### Document segment
● ● ● ● ●

Not long ago, Roy Lee was just a student at Columbia University who stirred controversy for using AI during job interviews at top tech firms. Today, he's the founder of Cluely, a startup that’s raised $5.3 million in funding and promises not just help with conversations, but full-on support for any social situation — from business meetings to romantic dates.
Cluely went viral thanks to a video Lee posted on X. In it, he’s on a date, with a large digital interface between him and his date, suggesting what she might be interested in talking about and how he should respond. Lee doesn’t see this as deception, but as a new normal — something society just hasn’t adapted to yet.
The app is simple: it sees through a camera, hears through a mic, and instantly suggests responses, overlaying them onto the user’s display. Think voice-enabled ChatGPT, but embedded in AR glasses. Under the hood, it's powered by familiar language models, slightly tweaked by Lee’s team. But as Lee himself says, the magic isn’t in the tech — it’s in the interface that makes the user forget they're not thinking on their own.
Journalists who tested Cluely in a mock interview found the app lacking in speed and originality. Responses felt like they had just been generated in a browser, and the 20-second lag between question and answer shattered the flow of conversation. In real interviews, that kind of lag could be fatal. Lee claims the interface will get faster — especially if you turn off screen recording and leave only audio input.
But it’s Lee’s bold vision of the future that underpins Cluely’s philosophy: a world where you never need to memorize useless information again. He believes traditional education will fade, replaced by a model where kids only learn what genuinely interests them. Cramming? Obsolete.
Lee makes no apologies for what Cluely is — a tool for people who want to "win faster." He likens it to the calculator, which was once considered cheating, too. The point of Cluely, he argues, isn’t to replace human thought but to enhance it — to give everyone the same cognitive edge as AI super-users.
Cluely’s website features a bold manifesto: “We built Cluely so you'd never have to think alone again. While others guess — you already know.” For many, this is unsettling. The video’s comment section is filled with concern about the erosion of authenticity. But Lee says he's used to the criticism — and even welcomes it as proof that he’s on the right path.
If Cluely does become part of everyday communication, the conversation about what constitutes "cheating" may change forever. For Lee, there’s no doubt: the future belongs to the maximalists. His goal isn't to justify deception, but to convince the world that AI has already become an extension of human thought.

● ● ● ● ●

[Stored records]
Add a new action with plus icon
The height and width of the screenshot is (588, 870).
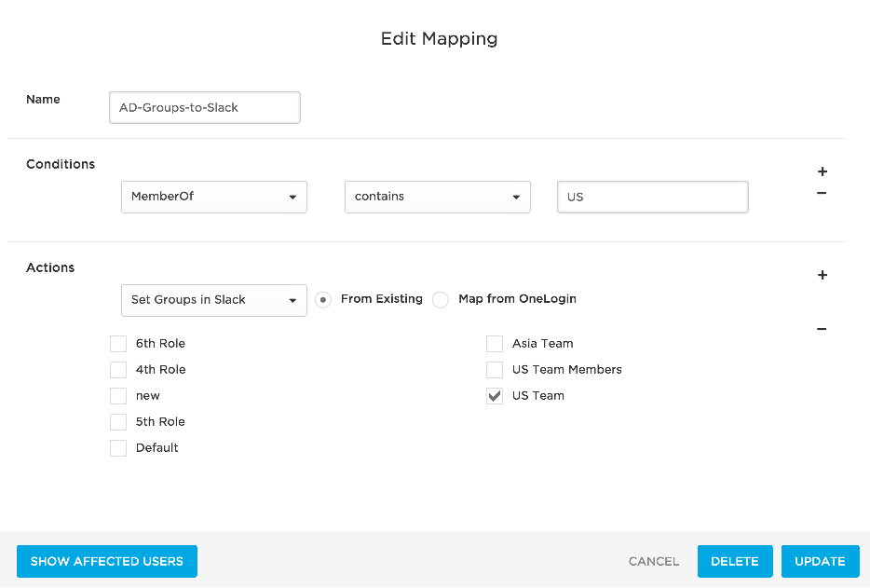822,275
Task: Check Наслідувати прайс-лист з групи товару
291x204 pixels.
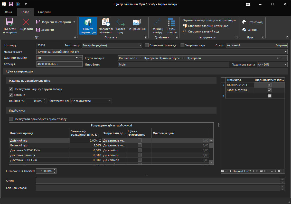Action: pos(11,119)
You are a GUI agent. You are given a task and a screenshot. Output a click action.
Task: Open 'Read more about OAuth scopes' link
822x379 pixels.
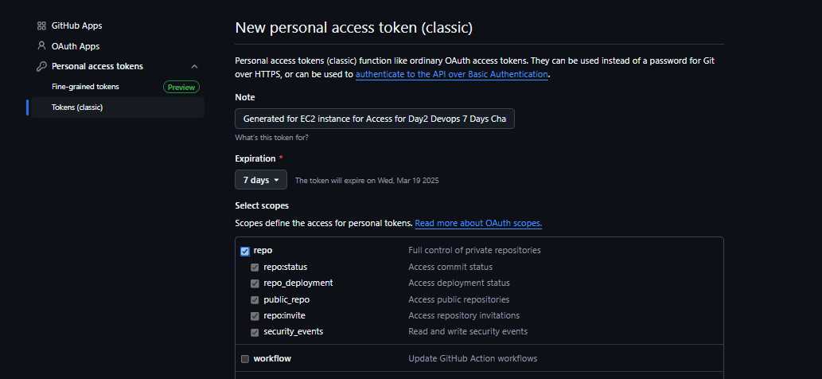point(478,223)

● ● ● ● ●

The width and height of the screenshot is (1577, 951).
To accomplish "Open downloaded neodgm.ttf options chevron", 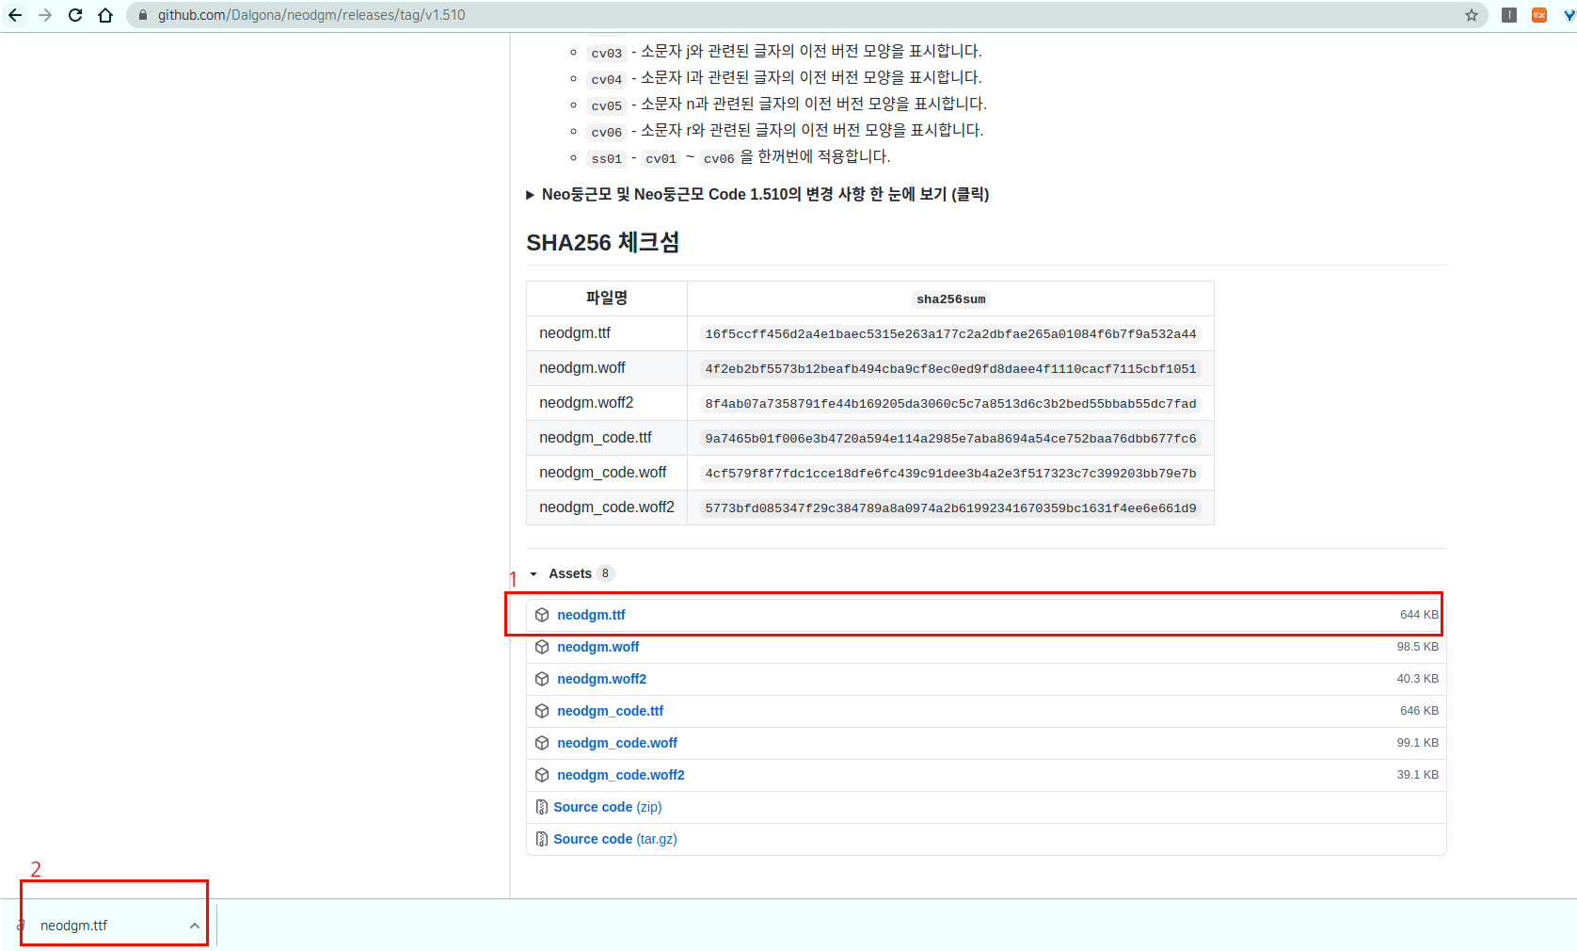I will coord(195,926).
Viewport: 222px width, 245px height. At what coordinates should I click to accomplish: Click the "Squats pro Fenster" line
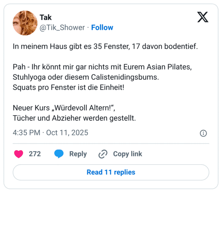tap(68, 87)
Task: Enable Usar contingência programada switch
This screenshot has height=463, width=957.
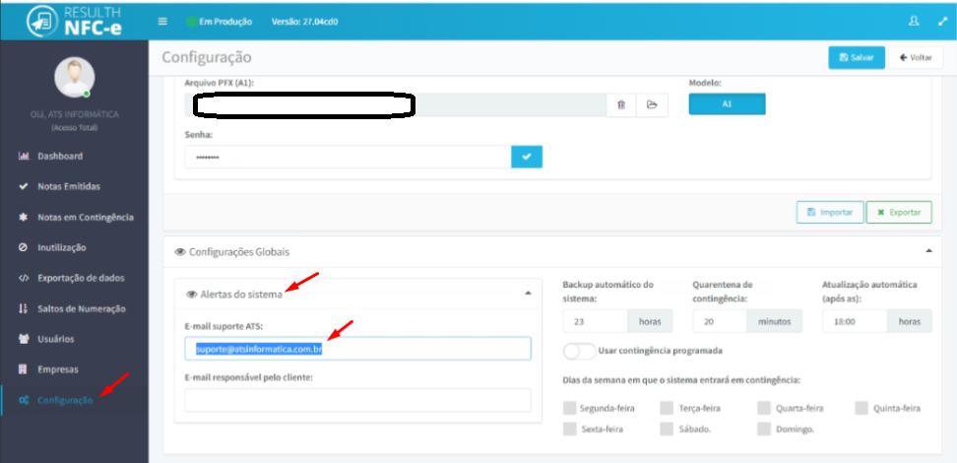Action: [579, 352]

● ● ● ● ●

### Activities
(a) In the article about Cluely, give the part starting with "Lee makes no" and going on through "the right path." again, but swap "calculator" for "abacus".
(b) Name every organization, platform, or product that the article about Cluely mentions by name.

### Written answers
(a)
Lee makes no apologies for what Cluely is — a tool for people who want to "win faster." He likens it to the abacus, which was once considered cheating, too. The point of Cluely, he argues, isn’t to replace human thought but to enhance it — to give everyone the same cognitive edge as AI super-users.
Cluely’s website features a bold manifesto: “We built Cluely so you'd never have to think alone again. While others guess — you already know.” For many, this is unsettling. The video’s comment section is filled with concern about the erosion of authenticity. But Lee says he's used to the criticism — and even welcomes it as proof that he’s on the right path.

(b) Columbia University, Cluely, X, ChatGPT